Problem description
Please update the stretch of the listing from the line containing "You are a computer-use" through the line containing "pyautogui.click(x=262, y=156)", changing "Street Address" to "Mailing Address" and leaving everything else unchanged. Return only those lines.

Material
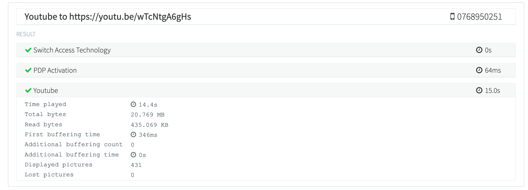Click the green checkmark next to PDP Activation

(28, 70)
---
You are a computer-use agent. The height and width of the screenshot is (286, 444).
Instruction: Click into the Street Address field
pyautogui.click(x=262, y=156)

Result
You are a computer-use agent. The height and width of the screenshot is (286, 444).
Instruction: Click into the Mailing Address field
pyautogui.click(x=262, y=156)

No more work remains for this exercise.